# [RECORD EXTRACTS]
• • • • •

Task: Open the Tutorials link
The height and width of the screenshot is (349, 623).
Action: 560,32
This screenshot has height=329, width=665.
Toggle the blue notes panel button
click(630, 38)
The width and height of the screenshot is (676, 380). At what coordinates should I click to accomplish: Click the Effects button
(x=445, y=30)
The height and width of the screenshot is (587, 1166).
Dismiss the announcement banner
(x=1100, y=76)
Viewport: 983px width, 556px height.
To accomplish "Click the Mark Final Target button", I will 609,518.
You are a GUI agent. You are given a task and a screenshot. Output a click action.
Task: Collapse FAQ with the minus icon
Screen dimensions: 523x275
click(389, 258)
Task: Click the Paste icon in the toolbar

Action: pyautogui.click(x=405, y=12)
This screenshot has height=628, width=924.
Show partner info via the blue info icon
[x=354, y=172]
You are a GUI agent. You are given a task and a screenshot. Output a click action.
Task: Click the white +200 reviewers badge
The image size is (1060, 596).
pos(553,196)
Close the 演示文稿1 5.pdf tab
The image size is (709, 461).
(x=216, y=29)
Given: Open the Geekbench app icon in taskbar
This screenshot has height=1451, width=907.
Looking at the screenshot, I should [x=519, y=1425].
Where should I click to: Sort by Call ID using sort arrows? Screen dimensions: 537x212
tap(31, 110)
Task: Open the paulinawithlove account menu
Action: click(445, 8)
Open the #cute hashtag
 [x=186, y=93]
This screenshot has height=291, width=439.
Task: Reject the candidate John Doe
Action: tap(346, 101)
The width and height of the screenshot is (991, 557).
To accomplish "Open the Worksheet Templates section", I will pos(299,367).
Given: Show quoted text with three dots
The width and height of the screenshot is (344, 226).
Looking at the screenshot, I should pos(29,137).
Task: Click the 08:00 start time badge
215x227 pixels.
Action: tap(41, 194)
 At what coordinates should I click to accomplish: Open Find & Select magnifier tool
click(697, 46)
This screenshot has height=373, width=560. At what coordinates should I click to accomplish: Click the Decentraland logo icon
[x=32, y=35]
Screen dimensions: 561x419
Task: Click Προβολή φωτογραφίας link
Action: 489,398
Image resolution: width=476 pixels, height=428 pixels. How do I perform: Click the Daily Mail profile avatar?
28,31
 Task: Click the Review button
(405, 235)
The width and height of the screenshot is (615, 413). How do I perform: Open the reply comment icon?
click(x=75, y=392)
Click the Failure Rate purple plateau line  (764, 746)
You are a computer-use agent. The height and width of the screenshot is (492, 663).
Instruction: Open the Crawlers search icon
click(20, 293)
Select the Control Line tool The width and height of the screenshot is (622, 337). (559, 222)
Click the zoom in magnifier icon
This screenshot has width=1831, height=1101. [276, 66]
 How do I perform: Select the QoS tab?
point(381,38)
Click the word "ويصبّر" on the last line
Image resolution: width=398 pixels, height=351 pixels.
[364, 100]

• • • • •

# [WHAT IS REQUIRED]
Out of the material above, gather each line where "will" appears.

# [ANSWER AREA]
To accomplish "Click the Mark Final Target button", I will 609,518.
To accomplish "Open the Worksheet Templates section", I will pos(299,367).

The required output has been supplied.